The expected squared prediction error at $X=x_{0}$ is $\begin{align*}
\text{Err}(x_{0})&= \mathbb{E}_{Y,\hat{f}}[(Y-\hat{f}(X))^{2}\,|\,X=x_{0}]\\
&= \mathbb{E}[(Y-f(x_{0}))^{2}~|~X=x_{0}]+ \mathbb{E}[(\hat{f}(x_{0})-f(x_{0}))^{2}]\\
&= \sigma^{2}_{\epsilon}+(f(x_{0})-\mathbb{E}\hat{f}(x_{0}))^{2}+\mathbb{E}[(\hat{f}(x_{0})-\mathbb{E} \hat{f}(x_{0}))^{2}]\\
&= \sigma_{\epsilon}^{2}+\text{bias}(\hat{f},f;x_{0})^{2}+\mathrm{Var}(\hat{f}(x_{0}))

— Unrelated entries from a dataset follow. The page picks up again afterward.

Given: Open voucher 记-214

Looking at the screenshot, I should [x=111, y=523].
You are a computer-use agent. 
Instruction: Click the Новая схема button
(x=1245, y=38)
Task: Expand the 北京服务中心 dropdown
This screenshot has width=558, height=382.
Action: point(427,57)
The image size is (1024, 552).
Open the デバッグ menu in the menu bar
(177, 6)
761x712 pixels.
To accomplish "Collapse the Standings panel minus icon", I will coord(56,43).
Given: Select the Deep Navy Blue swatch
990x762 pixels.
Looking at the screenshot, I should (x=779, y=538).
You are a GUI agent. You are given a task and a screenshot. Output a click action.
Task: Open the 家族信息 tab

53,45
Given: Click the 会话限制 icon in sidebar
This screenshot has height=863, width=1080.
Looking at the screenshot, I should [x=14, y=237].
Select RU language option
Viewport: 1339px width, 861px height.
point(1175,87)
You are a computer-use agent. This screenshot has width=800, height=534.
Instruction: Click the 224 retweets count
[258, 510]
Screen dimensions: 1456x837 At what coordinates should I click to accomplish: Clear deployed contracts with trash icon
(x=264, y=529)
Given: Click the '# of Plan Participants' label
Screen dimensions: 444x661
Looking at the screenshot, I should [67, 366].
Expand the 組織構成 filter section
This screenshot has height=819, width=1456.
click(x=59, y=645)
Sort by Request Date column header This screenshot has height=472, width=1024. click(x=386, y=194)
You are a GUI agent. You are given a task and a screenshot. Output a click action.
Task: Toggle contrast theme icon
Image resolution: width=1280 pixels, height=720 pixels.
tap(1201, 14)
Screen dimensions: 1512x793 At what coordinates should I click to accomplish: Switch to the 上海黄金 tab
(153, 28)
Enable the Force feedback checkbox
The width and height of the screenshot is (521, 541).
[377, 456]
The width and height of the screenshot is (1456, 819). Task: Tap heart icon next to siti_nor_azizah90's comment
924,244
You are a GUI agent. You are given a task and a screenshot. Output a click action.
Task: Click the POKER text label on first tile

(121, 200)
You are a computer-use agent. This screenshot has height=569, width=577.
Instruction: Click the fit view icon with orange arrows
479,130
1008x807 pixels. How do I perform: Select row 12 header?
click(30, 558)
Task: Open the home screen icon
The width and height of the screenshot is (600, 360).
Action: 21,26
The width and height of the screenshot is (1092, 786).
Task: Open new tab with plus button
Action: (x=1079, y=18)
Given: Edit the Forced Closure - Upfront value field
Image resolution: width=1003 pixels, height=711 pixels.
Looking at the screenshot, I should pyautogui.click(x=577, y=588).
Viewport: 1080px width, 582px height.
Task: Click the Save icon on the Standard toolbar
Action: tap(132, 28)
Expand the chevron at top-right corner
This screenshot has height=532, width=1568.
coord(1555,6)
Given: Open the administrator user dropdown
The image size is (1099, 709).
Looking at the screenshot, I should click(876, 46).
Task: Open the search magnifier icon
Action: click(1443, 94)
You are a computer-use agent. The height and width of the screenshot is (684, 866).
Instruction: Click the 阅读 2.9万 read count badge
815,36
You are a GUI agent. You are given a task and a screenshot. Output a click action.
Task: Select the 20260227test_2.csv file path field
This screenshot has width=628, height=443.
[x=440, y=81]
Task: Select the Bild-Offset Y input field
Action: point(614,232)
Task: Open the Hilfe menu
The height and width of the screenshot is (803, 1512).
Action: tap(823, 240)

\end{align*}$which is the same bias-variance decomposition, but with *an extra noise term $\sigma^{2}_{\epsilon}$ that is an irreducible error inherent to $Y$.*
### Excess $l2$ Risk as Bias-Variance
Framed in the language of [[decision theory]], the MSE is the frequentist $l_{2}$ risk, and *an estimated decision rule $\hat{h}$ as an approximation of the Bayes predictor $h^{\ast}$* with $\begin{align*}
\text{excess risk}&= R(\hat{h})-R(h^{\ast})\\
&= \mathbb{E}_{X}[(\hat{h}(X)-h^{\ast}(X))^{2}]\\
&= \underbrace{\mathbb{E}_{X}[\hat{h}(X)-h^{\ast}(X)]^{2}}_{\text{bias}^{2}}+{\mathrm{Var}_{X}(\hat{h}(X))},
\end{align*}$which is an identity in the input space $\mathcal{X} \ni X$.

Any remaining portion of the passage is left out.